The Promontory Point Nike Defensive Missile installation site, dismantled in 1971, was first put in place in 1954 to protect Chicago from long-range Soviet nuclear bombers. Missiles were also placed at two different sites in Jackson Park near 63rd Street. In the event of a nuclear exchange with the Soviet Union, the missiles would shoot down Soviet aircraft. In 1984, Congress implemented a plan to investigate contamination from old Department of Defense sites that were no longer in use; over the years, the Army Corps of Engineers has been cleaning up similar sites across the country.

“They’ve been doing these all over the country,” Clement said. “There were 18 sites in Chicago and five in Indiana.”

“At the Point they had a radar screen and at Jackson Park they had missiles,” Clement said. “The don’t have the money to do that [excavate the Jackson Park sites] right now, so they’re starting with the Point.”

According to Corps of Engineers spokesperson Kimberlee Turner, if the excavation at the Point finds no fuel tanks, the Corps may move on to the Jackson Park sites. “We’ll just work until we run out of money,” Turner told the Hyde Park Herald.

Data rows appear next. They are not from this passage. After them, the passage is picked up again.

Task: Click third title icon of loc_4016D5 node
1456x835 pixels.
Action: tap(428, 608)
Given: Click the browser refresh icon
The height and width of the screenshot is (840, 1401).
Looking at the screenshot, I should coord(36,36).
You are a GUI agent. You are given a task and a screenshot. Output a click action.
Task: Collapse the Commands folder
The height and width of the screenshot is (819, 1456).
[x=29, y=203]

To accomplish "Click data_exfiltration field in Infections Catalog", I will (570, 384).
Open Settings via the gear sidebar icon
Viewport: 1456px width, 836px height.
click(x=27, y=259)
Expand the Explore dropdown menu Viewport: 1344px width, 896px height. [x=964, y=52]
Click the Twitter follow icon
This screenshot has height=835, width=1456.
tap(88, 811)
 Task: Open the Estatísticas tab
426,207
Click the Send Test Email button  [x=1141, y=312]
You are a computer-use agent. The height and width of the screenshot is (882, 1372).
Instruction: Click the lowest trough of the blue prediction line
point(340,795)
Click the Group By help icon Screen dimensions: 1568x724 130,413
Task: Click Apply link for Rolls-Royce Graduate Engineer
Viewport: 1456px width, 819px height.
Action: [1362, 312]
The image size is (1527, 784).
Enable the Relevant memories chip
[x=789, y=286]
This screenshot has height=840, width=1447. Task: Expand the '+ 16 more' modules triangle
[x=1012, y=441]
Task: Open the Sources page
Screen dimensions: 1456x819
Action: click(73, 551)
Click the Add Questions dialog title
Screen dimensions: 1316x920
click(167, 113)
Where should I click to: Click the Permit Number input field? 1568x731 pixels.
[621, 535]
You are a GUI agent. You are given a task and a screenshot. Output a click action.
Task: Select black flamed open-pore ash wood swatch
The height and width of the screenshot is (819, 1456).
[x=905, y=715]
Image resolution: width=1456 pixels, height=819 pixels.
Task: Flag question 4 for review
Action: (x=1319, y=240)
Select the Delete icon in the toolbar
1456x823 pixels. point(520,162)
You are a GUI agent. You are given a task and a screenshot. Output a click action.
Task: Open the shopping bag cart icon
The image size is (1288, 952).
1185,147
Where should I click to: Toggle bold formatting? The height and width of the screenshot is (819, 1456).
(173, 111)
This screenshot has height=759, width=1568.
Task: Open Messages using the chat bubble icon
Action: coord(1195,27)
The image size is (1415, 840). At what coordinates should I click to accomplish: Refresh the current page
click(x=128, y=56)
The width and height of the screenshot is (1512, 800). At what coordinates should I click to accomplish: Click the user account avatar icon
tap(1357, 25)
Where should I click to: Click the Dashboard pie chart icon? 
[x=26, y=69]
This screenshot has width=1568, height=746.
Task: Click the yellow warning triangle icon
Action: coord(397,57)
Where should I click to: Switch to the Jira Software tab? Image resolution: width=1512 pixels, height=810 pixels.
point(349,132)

According to Turner, Nike sites like that at the Point usually stored diesel, gasoline, and missile fuel. The Department of Defense, however, is not certain if there are any tanks at the Point, or, if there are any, whether they are empty or full. If fuel tanks are found, the Army Corps will also test for ground contamination that may have been caused by leaks in the tanks.

“No one knows if there’s really anything there or not,” Clement said. “If there is something there, they will remove it and replace it with sod and trees. The Army Corps of Engineers pays for everything.”

Clement expects that tonight’s meeting will clear up any questions that the community members may have about the Corps’s plans for the Point, in whose aesthetics neighborhood residents are actively involved. Controversy about the Point has recently centered around the imminent renovations of the shoreline; many community members have protested the Chicago Park District’s plans to substitute the Point’s limestone with cement and steel revetments, and are in the process of trying to propose a more natural-looking design. Controversy is not new, however, to Promontory Point. In 1955, hundreds of community members rallied against the Army’s decision to make the Point a missile site.